*** Opening PROVIDED DATA ***
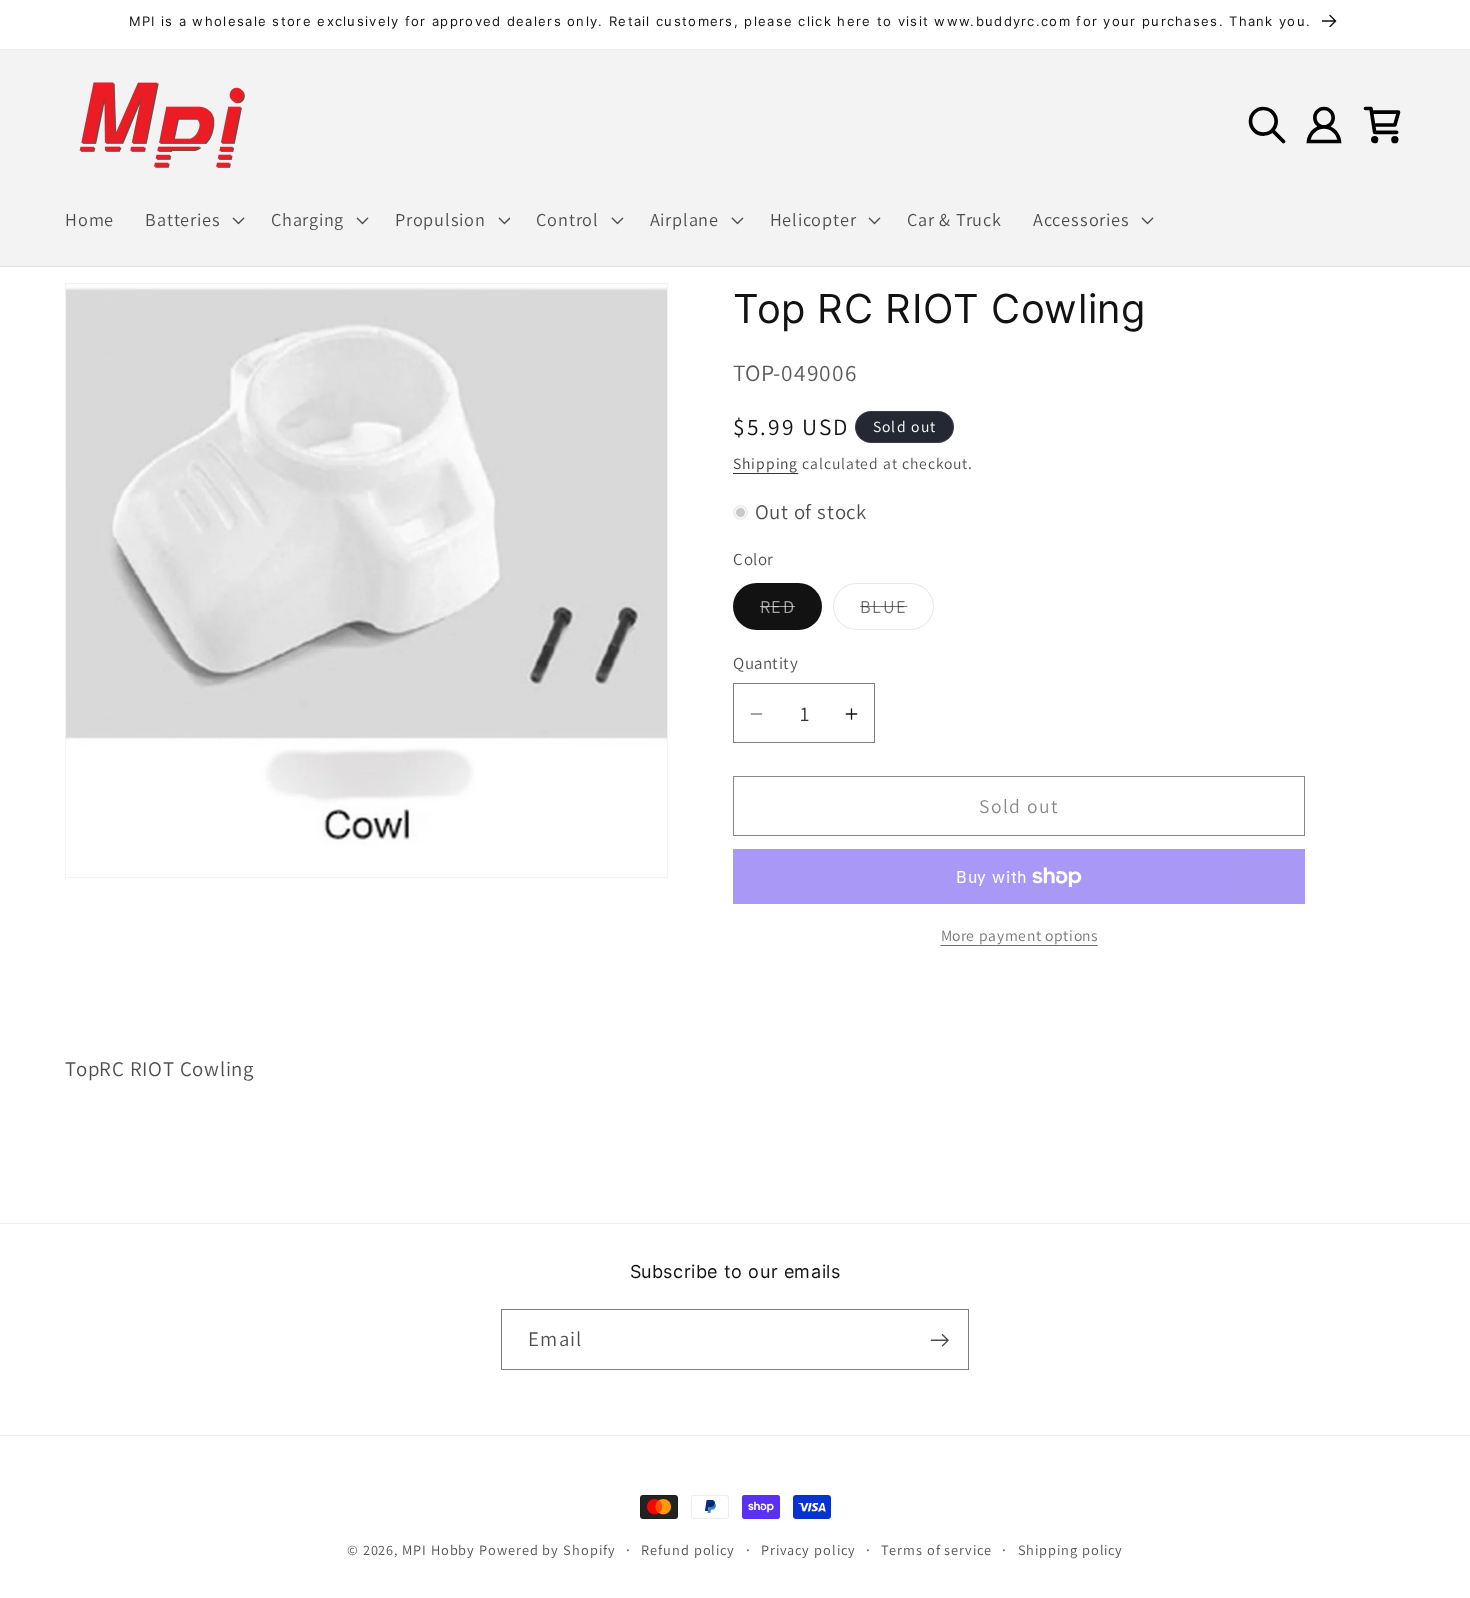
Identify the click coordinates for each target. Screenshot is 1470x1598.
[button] (193, 220)
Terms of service (936, 1549)
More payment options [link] (1019, 936)
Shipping (765, 463)
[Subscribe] (939, 1340)
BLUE (897, 612)
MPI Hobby (438, 1549)
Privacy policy (808, 1549)
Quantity (765, 663)
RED (791, 612)
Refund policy (688, 1549)
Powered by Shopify (547, 1549)
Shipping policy (1071, 1549)
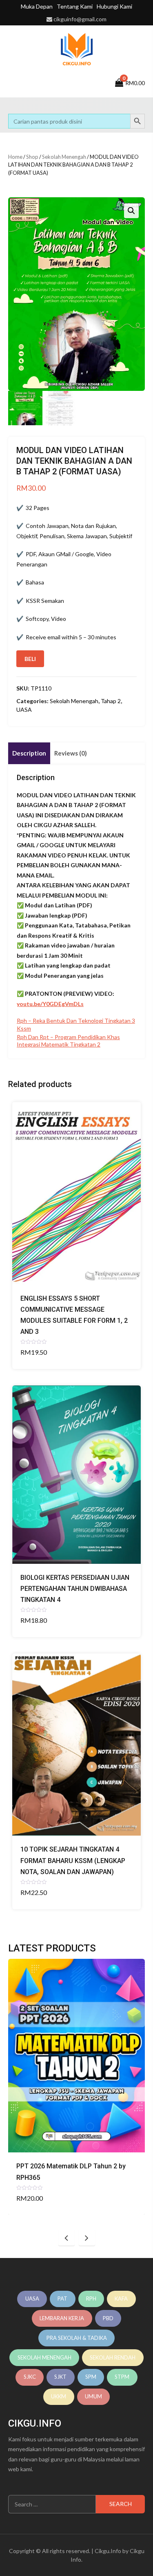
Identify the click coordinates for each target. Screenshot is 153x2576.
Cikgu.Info (108, 2550)
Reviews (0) (70, 753)
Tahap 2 (111, 700)
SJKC (30, 2376)
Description (29, 753)
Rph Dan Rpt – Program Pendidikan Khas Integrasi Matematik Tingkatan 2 (68, 1040)
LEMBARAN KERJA (62, 2318)
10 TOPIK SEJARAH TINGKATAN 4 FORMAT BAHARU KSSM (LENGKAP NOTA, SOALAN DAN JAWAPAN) (72, 1860)
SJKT (60, 2376)
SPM (90, 2376)
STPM (122, 2376)
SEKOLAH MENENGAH (44, 2357)
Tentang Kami (75, 6)
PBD (108, 2318)
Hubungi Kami (114, 6)
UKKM (58, 2396)
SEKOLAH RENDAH (112, 2357)
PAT (62, 2298)
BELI (30, 658)
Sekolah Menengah (64, 156)
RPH (91, 2298)
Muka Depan (37, 6)
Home (15, 156)
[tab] (29, 753)
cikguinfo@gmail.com (79, 19)
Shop (32, 156)
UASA (24, 709)
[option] (76, 2087)
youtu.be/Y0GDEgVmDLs (50, 1003)
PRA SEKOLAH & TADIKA (77, 2338)
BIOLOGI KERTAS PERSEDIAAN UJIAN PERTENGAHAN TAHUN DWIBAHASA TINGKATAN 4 (74, 1589)
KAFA (121, 2298)
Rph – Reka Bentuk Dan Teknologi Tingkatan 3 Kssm (76, 1024)
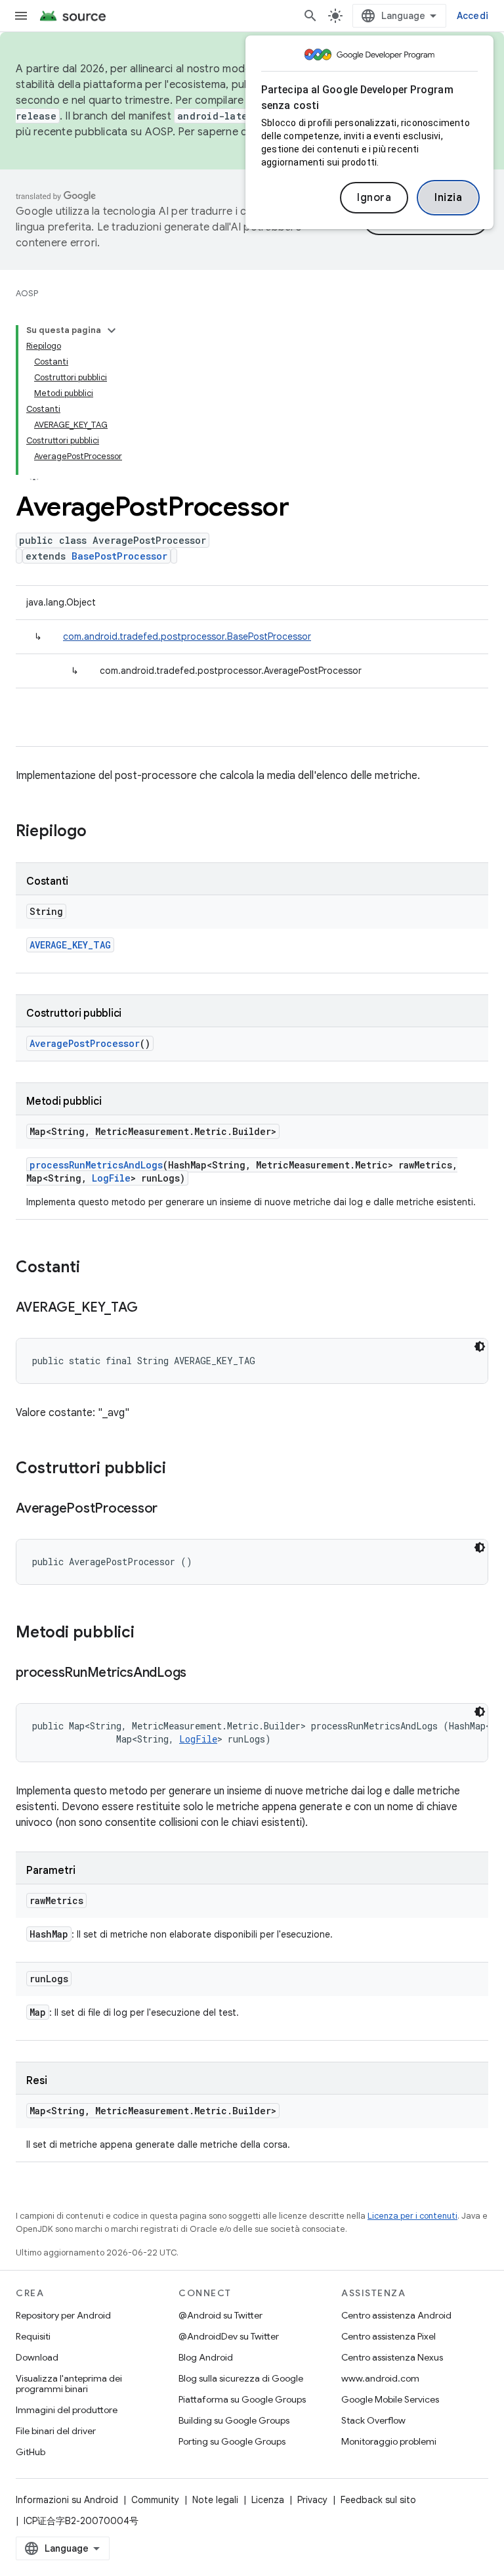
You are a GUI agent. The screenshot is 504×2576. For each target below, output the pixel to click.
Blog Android (205, 2357)
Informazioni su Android (67, 2500)
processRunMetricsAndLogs (96, 1165)
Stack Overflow (373, 2420)
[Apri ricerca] (310, 16)
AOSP (27, 293)
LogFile (111, 1178)
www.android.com (380, 2378)
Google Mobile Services (390, 2399)
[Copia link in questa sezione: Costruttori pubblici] (179, 1469)
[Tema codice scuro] (480, 1346)
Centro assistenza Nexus (392, 2357)
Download (37, 2357)
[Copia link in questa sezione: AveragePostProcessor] (171, 1509)
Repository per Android (63, 2315)
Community (155, 2500)
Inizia (448, 197)
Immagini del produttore (66, 2410)
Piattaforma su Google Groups (242, 2399)
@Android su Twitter (220, 2315)
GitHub (30, 2452)
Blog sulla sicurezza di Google (240, 2378)
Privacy (312, 2500)
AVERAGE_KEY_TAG (70, 945)
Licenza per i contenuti (412, 2215)
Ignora (374, 197)
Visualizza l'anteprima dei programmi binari (69, 2383)
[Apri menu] (21, 16)
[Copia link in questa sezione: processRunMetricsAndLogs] (199, 1673)
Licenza (267, 2500)
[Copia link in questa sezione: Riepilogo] (100, 832)
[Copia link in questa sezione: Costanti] (93, 1268)
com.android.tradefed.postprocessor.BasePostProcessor (187, 636)
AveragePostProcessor (85, 1043)
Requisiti (33, 2336)
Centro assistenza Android (396, 2315)
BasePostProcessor (119, 556)
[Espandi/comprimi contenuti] (111, 330)
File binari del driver (56, 2431)
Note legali (215, 2500)
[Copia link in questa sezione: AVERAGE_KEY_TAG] (150, 1308)
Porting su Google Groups (231, 2441)
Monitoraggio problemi (388, 2441)
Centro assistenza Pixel (388, 2336)
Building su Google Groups (233, 2420)
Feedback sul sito (378, 2500)
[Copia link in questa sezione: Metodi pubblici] (148, 1633)
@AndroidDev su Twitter (228, 2336)
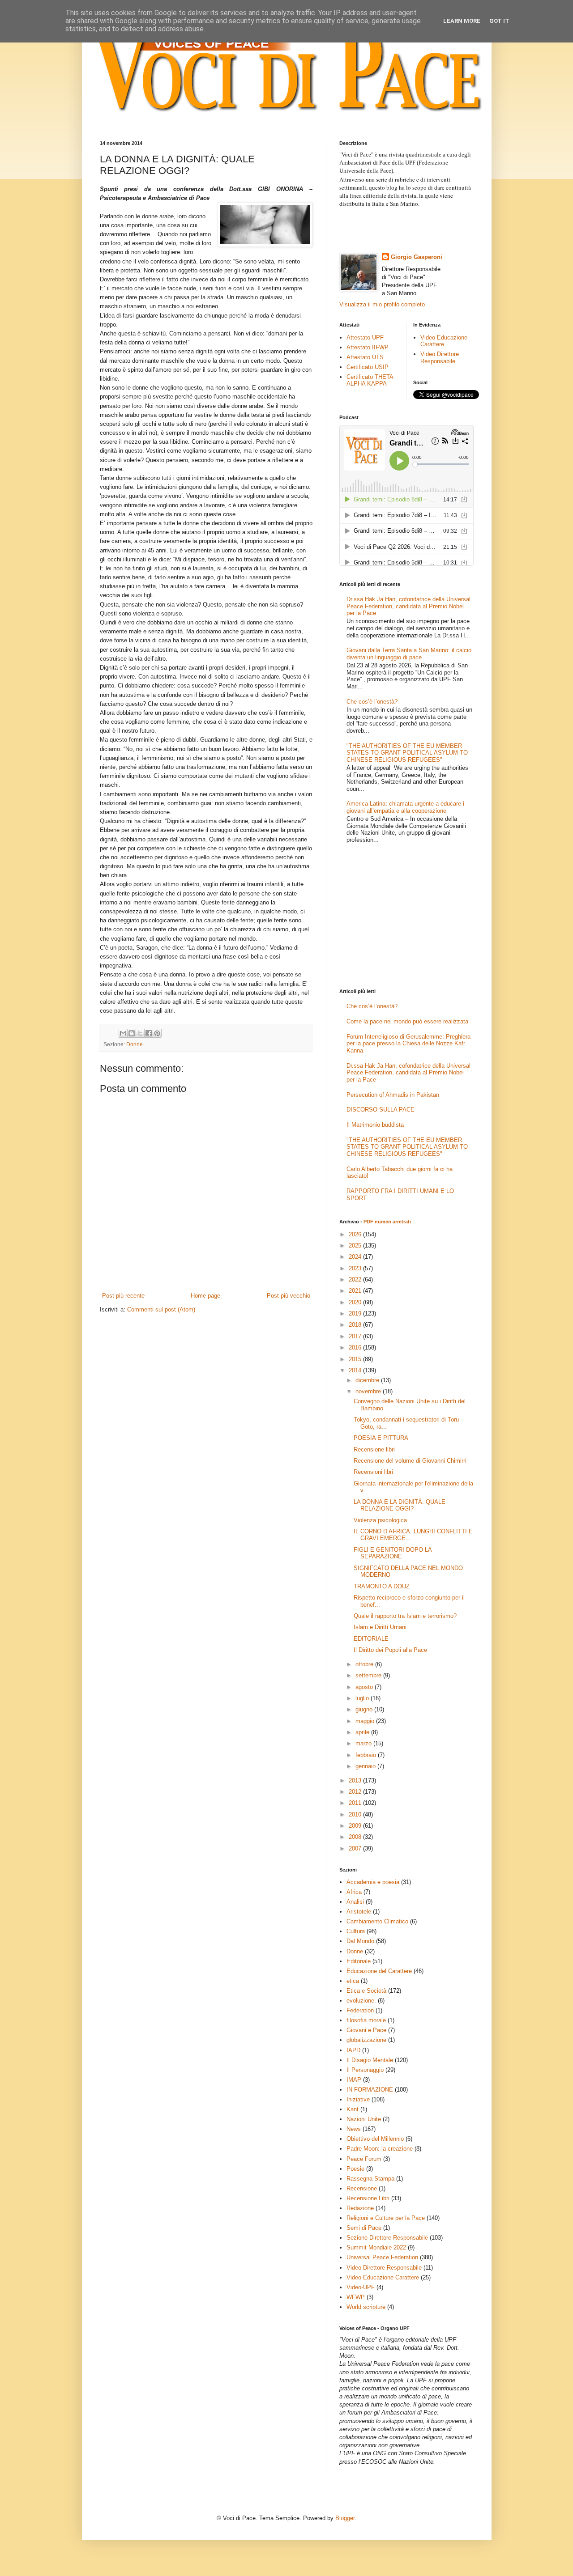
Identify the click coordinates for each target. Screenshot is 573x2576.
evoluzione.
*** Closing PROVIDED DATA ***
Your job is to transcribe the records exactly and in full. Pictures are not part of the copy.

RESPONSE BOX:
Identify the click coordinates for each target. Screenshot is 1470x1598.
[button] (193, 220)
Terms of service (936, 1549)
More payment options [link] (1019, 936)
Shipping (765, 463)
[Subscribe] (939, 1340)
BLUE (897, 612)
MPI Hobby (438, 1549)
Privacy policy (808, 1549)
Quantity (765, 663)
RED (791, 612)
Refund policy (688, 1549)
Powered by Shopify (547, 1549)
Shipping policy (1071, 1549)
Identify the click coordinates for each target. Screenshot is 153x2576.
Cikgu.Info (108, 2550)
Reviews (0) (70, 753)
Tahap 2 (111, 700)
SJKC (30, 2376)
Description (29, 753)
Rph Dan Rpt – Program Pendidikan Khas Integrasi Matematik Tingkatan 2 (68, 1040)
LEMBARAN KERJA (62, 2318)
10 TOPIK SEJARAH TINGKATAN 4 FORMAT BAHARU KSSM (LENGKAP NOTA, SOALAN DAN JAWAPAN) (72, 1860)
SJKT (60, 2376)
SPM (90, 2376)
STPM (122, 2376)
SEKOLAH MENENGAH (44, 2357)
Tentang Kami (75, 6)
PBD (108, 2318)
Hubungi Kami (114, 6)
UKKM (58, 2396)
SEKOLAH RENDAH (112, 2357)
PAT (62, 2298)
BELI (30, 658)
Sekolah Menengah (64, 156)
RPH (91, 2298)
Muka Depan (37, 6)
Home (15, 156)
[tab] (29, 753)
cikguinfo@gmail.com (79, 19)
Shop (32, 156)
UASA (24, 709)
[option] (76, 2087)
youtu.be/Y0GDEgVmDLs (50, 1003)
PRA SEKOLAH & TADIKA (77, 2338)
BIOLOGI KERTAS PERSEDIAAN UJIAN PERTENGAHAN TAHUN DWIBAHASA TINGKATAN 4 (74, 1589)
KAFA (121, 2298)
Rph – Reka Bentuk Dan Teknologi Tingkatan 3 Kssm (76, 1024)
You are a GUI agent. The screenshot is 504×2576. For each target below, output the pixel to click.
Blog Android (205, 2357)
Informazioni su Android (67, 2500)
processRunMetricsAndLogs (96, 1165)
Stack Overflow (373, 2420)
[Apri ricerca] (310, 16)
AOSP (27, 293)
LogFile (111, 1178)
www.android.com (380, 2378)
Google Mobile Services (390, 2399)
[Copia link in questa sezione: Costruttori pubblici] (179, 1469)
[Tema codice scuro] (480, 1346)
Centro assistenza Nexus (392, 2357)
Download (37, 2357)
[Copia link in questa sezione: AveragePostProcessor] (171, 1509)
Repository per Android (63, 2315)
Community (155, 2500)
Inizia (448, 197)
Immagini del produttore (66, 2410)
Piattaforma su Google Groups (242, 2399)
@Android su Twitter (220, 2315)
GitHub (30, 2452)
Blog sulla sicurezza di Google (240, 2378)
Privacy (312, 2500)
AVERAGE_KEY_TAG (70, 945)
Licenza per i contenuti (412, 2215)
Ignora (374, 197)
Visualizza l'anteprima dei programmi binari (69, 2383)
[Apri menu] (21, 16)
[Copia link in questa sezione: processRunMetricsAndLogs] (199, 1673)
Licenza (267, 2500)
[Copia link in questa sezione: Riepilogo] (100, 832)
[Copia link in questa sezione: Costanti] (93, 1268)
com.android.tradefed.postprocessor.BasePostProcessor (187, 636)
AveragePostProcessor (85, 1043)
Requisiti (33, 2336)
Centro assistenza Android (396, 2315)
BasePostProcessor (119, 556)
[Espandi/comprimi contenuti] (111, 330)
File binari del driver (56, 2431)
Note legali (215, 2500)
[Copia link in questa sezione: AVERAGE_KEY_TAG] (150, 1308)
Porting su Google Groups (231, 2441)
Monitoraggio problemi (388, 2441)
Centro assistenza Pixel (388, 2336)
Building su Google Groups (233, 2420)
Feedback sul sito (378, 2500)
[Copia link in questa sezione: Metodi pubblici] (148, 1633)
@AndroidDev su Twitter (228, 2336)
Identify the click coordinates for each target. Screenshot is 573x2576.
evoluzione.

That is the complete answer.